The congressman said the bill will address several significant action areas in his district, including the ongoing lack of public transportation access to the region’s core.t
“Absolutely one of my main focuses is the Gateway Tunnel project,” said Payne, who said money is included in the infrastructure bill to get it done. “As one of the first Democrats invited to the White House when Joe Biden became president, I made it clear to him that we need the Gateway Tunnel. I told Transportation Secretary [Pete] Buttigieg the same thing. When they see coming, they know it’s the Gateway guy again.
“Believe me, I am on board working with everyone with the end goal of getting both bills passed,” Payne added.
He said he is mildly frustrated by the often artificial division between moderate and progressive within the Democratic caucus.

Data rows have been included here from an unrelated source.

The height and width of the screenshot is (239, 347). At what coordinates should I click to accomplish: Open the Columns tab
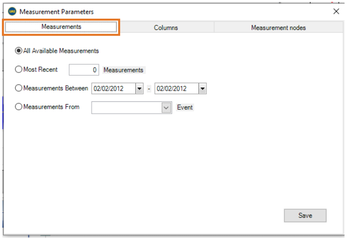click(166, 28)
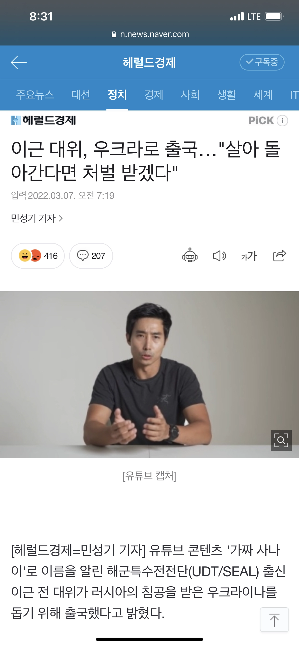Open the AI summary robot icon
This screenshot has width=299, height=647.
click(190, 255)
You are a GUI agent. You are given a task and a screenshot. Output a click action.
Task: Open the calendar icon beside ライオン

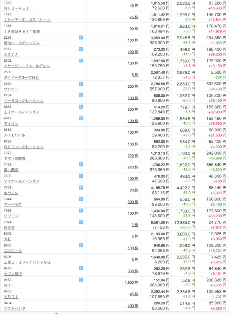tap(81, 118)
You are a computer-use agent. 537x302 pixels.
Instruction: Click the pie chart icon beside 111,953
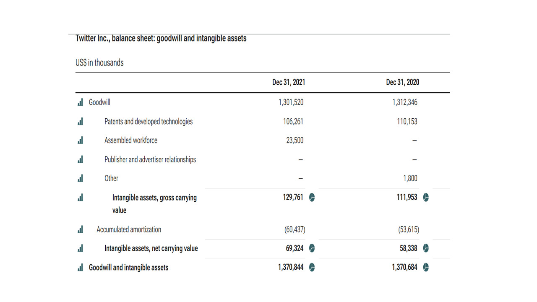pyautogui.click(x=426, y=198)
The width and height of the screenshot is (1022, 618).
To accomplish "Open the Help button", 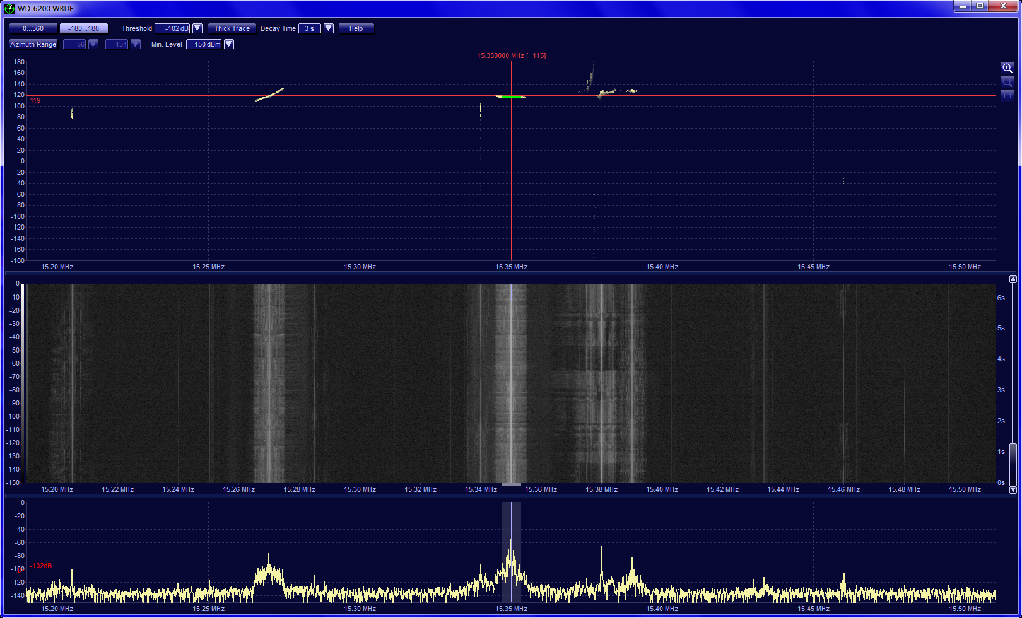I will pos(356,28).
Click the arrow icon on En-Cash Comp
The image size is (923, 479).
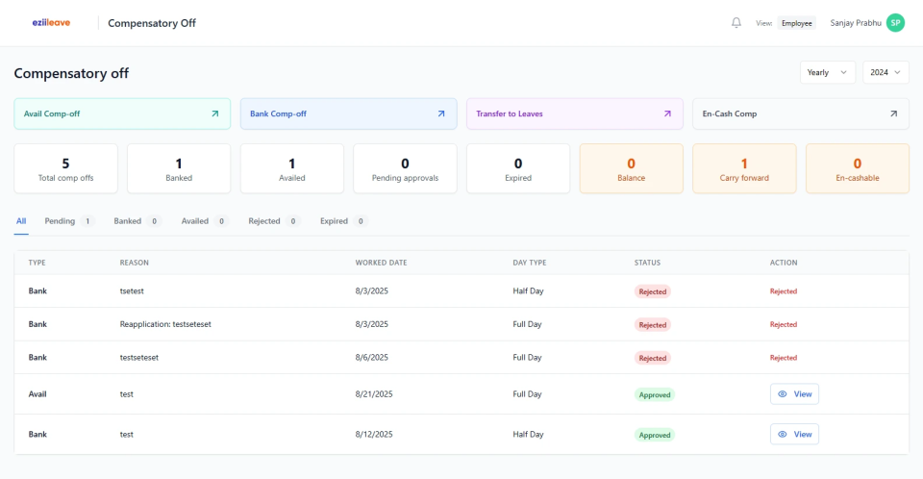pyautogui.click(x=893, y=113)
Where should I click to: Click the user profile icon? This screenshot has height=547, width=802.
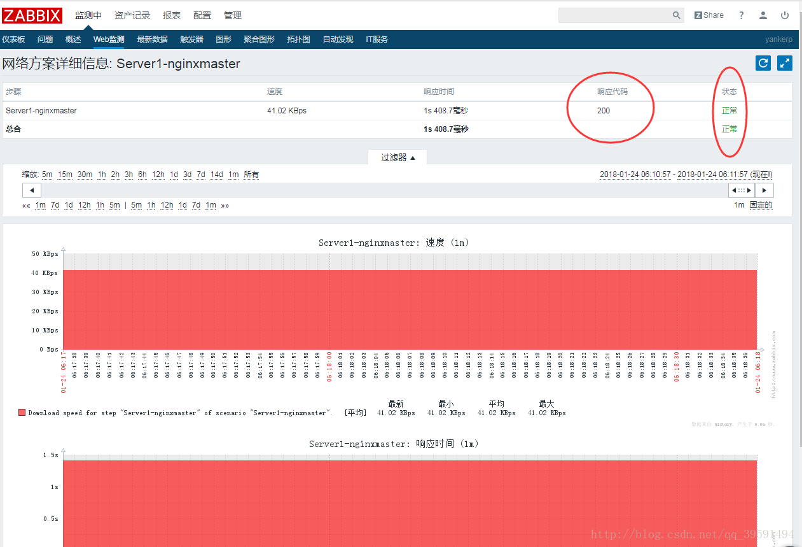pos(763,15)
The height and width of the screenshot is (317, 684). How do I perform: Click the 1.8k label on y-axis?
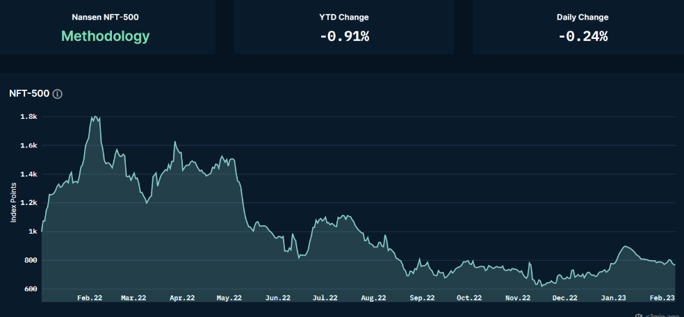(29, 117)
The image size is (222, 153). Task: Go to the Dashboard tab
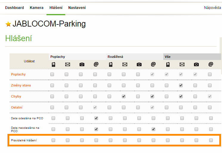point(14,8)
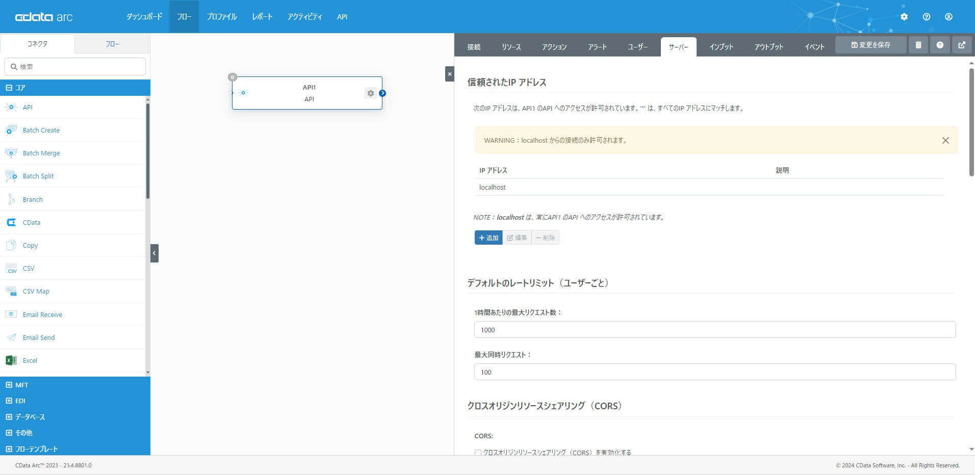Select the Excel connector icon
This screenshot has height=475, width=975.
pyautogui.click(x=11, y=360)
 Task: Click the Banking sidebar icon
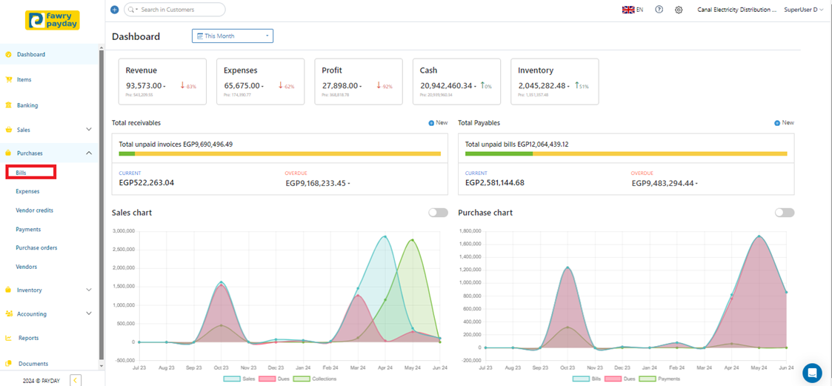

“What we should worry about is getting to the final end, making sure everyone feels comfortable with these bills, not whether they satisfy the designation of progressive or moderate. Candidly, I’m not sure which one I am. I’m a Democrat. I see the need on both sides, and I sympathize with both views in this package. But to give you an example, I just voted against the defense bill. Is that a progressive stance? I think so but I tend to try to balance things out, and the question then becomes, ‘Who gets to label me?’ People who don’t agree with me? When I’m on the floor, Republicans call me a leftist pro-commie, and back in the district, I’m supposedly a no-good has-been Democrat.”
When it comes down to it, he sees both bills as necessary, from a practical, pragmatic point of view.
He also refuses to panic amid reports about the caucus colliding internally.
“I’ve been around a little while, and with anything this large, I’m not surprised they’re taking their time,” said Payne. “I think we’re in a unique position, with the House, the Senate and the presidency to get things done. The American Rescue Plan, for example, provides millions to state and local governments to help come out of this [the ravages of the pandemic] and to do things for citizens, and I am proud to have had something to do with that.”
Payne along with former U.S. Rep. Lacy Clay of Missouri successfully made the case to broaden the rescue plan’s application to include cities with populations smaller than 500,000 people, mostly to ensure direct aid to Newark and Jersey City, he said. The recalculation produced $186 million for Newark and $146 million for Jersey City.